The high cost of office furniture deliveries in Central London

By Crispin Maby

We’re all used to paying department stores very little, or more often than not nothing at all, to deliver a piece of furniture to our homes. But an office furniture supplier will often charge upwards of £100 to deliver a single item of office furniture to a Central London office. So why?

If offering free deliveries, the department store will almost certainly have factored in some (or all) of the cost of delivery into their sale price, particularly on the bulkier items that are almost always delivered rather than collected by the customer. So you’re still paying for it, its just that its not obviously itemised as a separate cost.  They will have a lorry with driver and helper who will do scheduled drops on set days within the local area of the store or local distribution centre and the home owner will be informed that their item will turn up at a non-specified time on a given day.  This makes it cost effective because they will be making multiple drop-offs within a defined local area, and in a sequence or route that maximises the efficiency of their time. They might send out smaller items via a national parcel delivery service such as DHL, DPD, Tuffnells etc, but these carriers operate on exactly the same basis with no fixed delivery time to work to so that they can work to their own agenda and do as many deliveries as possible within a day.  But these item(s) must be sufficiently small and light that they can be handled by one person (so no need for a second person on the van to help carry things). Also, the item is delivered only as far as your door, not inside and up the stairs, and generally speaking, within a residential area the driver can usually park-up relatively close to your residence.

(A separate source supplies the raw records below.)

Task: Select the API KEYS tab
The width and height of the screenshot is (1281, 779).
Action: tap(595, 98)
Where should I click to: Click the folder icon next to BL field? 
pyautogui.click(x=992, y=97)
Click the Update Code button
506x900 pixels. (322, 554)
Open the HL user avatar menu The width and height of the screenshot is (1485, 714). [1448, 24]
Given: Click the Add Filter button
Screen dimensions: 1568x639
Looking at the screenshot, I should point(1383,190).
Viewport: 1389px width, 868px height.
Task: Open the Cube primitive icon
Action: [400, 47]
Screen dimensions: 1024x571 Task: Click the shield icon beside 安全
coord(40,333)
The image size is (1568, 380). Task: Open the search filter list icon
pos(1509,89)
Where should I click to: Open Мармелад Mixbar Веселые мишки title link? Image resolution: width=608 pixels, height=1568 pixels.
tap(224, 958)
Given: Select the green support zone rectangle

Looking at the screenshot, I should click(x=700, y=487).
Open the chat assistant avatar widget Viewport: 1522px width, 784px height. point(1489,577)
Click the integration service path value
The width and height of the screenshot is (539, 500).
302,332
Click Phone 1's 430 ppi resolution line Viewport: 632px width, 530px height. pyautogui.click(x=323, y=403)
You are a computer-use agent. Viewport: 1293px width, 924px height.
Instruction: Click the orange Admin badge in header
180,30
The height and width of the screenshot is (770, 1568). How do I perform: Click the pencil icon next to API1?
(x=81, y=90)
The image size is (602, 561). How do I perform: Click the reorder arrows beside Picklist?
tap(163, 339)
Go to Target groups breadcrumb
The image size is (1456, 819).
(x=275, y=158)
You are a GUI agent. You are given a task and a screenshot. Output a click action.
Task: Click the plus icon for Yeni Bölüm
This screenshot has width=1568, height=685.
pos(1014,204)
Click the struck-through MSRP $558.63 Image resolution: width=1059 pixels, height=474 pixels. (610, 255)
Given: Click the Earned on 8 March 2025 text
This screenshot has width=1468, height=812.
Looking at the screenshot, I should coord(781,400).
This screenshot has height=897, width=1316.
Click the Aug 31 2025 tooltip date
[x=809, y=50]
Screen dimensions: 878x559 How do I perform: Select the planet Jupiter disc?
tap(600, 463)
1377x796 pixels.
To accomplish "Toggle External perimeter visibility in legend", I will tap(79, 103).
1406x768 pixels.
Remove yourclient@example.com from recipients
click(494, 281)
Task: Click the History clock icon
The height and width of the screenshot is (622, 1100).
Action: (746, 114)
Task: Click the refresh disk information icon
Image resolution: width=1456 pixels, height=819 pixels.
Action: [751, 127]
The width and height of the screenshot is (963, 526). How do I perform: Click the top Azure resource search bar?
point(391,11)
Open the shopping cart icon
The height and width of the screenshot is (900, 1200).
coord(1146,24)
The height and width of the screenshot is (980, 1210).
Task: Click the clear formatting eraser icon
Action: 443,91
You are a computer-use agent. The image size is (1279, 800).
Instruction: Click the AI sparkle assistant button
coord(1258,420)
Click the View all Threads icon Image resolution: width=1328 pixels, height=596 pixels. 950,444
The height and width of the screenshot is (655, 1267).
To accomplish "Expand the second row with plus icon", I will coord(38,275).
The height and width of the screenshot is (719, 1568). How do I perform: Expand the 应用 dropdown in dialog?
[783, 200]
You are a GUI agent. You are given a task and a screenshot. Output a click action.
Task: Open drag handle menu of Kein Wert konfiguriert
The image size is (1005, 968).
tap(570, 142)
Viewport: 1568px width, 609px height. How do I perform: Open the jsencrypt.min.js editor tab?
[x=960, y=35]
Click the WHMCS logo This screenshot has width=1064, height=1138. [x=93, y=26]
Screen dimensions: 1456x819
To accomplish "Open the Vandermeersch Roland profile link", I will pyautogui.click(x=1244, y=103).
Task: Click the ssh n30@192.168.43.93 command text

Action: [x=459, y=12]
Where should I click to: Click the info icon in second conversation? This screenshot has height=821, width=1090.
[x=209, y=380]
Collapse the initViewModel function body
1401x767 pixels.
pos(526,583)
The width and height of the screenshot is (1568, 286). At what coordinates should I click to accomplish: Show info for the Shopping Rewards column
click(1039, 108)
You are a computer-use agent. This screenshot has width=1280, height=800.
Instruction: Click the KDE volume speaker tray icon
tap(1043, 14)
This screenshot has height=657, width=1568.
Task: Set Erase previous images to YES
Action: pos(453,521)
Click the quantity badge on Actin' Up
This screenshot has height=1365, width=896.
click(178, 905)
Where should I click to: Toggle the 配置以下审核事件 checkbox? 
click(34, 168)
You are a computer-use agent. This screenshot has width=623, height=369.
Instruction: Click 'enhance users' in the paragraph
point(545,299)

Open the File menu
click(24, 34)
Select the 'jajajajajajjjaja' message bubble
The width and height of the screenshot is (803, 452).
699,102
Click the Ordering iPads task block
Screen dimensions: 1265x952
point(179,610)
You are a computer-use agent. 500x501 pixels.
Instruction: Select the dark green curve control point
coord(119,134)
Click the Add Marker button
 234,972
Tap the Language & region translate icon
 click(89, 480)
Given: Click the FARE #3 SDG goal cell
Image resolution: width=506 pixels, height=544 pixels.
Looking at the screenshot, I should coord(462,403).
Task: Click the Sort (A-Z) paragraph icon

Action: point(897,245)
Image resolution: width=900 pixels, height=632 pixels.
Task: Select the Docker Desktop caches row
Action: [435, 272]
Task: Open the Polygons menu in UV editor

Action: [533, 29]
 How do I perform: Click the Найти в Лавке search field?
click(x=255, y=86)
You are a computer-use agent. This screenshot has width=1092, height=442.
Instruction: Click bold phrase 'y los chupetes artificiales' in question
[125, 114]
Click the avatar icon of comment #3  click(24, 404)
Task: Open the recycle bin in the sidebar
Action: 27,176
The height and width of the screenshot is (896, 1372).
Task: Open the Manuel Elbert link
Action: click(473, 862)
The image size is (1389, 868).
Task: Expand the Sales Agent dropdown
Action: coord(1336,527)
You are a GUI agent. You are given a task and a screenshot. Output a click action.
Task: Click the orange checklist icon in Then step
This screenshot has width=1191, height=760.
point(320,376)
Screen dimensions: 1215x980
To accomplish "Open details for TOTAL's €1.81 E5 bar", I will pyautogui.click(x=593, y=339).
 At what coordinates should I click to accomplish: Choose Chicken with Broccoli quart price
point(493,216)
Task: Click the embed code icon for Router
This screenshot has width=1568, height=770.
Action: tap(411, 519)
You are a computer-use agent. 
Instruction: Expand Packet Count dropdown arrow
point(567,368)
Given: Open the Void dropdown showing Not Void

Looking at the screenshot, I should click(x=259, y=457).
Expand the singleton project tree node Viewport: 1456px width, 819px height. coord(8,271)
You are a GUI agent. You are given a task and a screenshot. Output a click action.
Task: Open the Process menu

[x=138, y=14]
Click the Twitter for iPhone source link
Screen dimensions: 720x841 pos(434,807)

Delivering office furniture to Central London is different. More often than not, the customer wants the items delivered to their floor, not just to the front entrance of the building. The reason for this is twofold; firstly their staff are busy and should not have to take time out humping large items up and down the stairs or in and out of lifts, and secondly, a health and safety consideration whereby they don’t want their office workers lifting heavy objects for the risk of injury. Moreover, most companies require and expect the furniture items, be they desks, chairs or cupboards, to be assembled by the delivery men and all the cardboard and plastic packaging taken away and disposed of. The net result is that the office furniture supplier most often has to send along a van with 2 strong men and a set of screwdrivers, spanners and anything else they require to do the job. If they’re lucky, they find a parking spot on a yellow line directly outside your office and they manage to get everything offloaded, into the office and assembled within the 20 minutes or so the traffic warden will allow them before issuing a parking ticket, but often they will not be permitted to even stop outside the building and will have to park many yards away, and even then, go and find a pay-by-phone parking bay to legally park in whilst they are doing the furniture assembly.   This, coupled with the fact that there are 2 men plus parking, fuel, congestion charge and so on, drives up the cost.

But that’s not all. There’s the issue of timing, and it is often the case that it is simply not acceptable for the customer to have the furniture turn up at a non-specific time during the day. It might be that the room into which it is being installed is being used for client meetings, or that the building manager does not allow large items to be carried through the building in at certain times of the day, or simply that the area needs to be prepared before the furniture is installed. So a specific time has to be booked, which means that the supplier now has to send a van and 2 men into London solely for one timed delivery and installation, and quite often the date and the timing means that this is the only reason for the journey because they are unable to spread the costs between other deliveries that they might otherwise have also been making. As such, the costs rocket and it is not uncommon to pay around £300 or more just to have a couple of desks delivered and installed (quite possibly doubling the cost of the initial purchase).  And that’s the problem.  It often costs just as much to deliver and install a single small item as it might to do the same with a small suite of office furniture.  And the reason is because this is roughly what it costs to send 2 men and a van into the centre of London because regardless of how much work they have to do, and if there isn’t anything else for them to go onto afterwards, we still have to pay them a days wages, and it still costs the same amount in fuel, congestion charge and, to a certain extent, parking.

The office furniture suppliers are not being unreasonable. Quite the contrary, I believe that most of them pass on the cost of deliveries and installations at cost price to their customers. After all, they all need to be as competitive as possible in order to secure the business in the first place. These costs can be reduced or even eliminated, but to do so the business customer needs to agree to a similar service as offered by department stores to home owners for home deliveries, but in order to do so they need to be prepared to be very flexible on delivery dates and times,  and they need to be prepared to do a bit of DIY furniture assembly!

Key points for negotiating reduced costs on office furniture deliveries:

  1. Be very flexible on delivery dates and fit in with the supplier’s scheduled runs to your area.
  2. Be very flexible on delivery time. If the supplier can fit your deliver in with others to your area, the costs can be shared between yourselves and others.
  3. Agree to taking the items from the van or lorry and carrying them into the office yourselves (this is often referred to kerbside or tailgate delivery).
  4. Agree to assemble the furniture yourselves

This is not to say that there won’t be charges if you follow all of the above, and it’s not to say that you would necessarily pay £300 or more if you didn’t, but you can be sure that the charges would normally be a lot less if you don’t mind being flexible and also taking some of the workload off the delivery driver.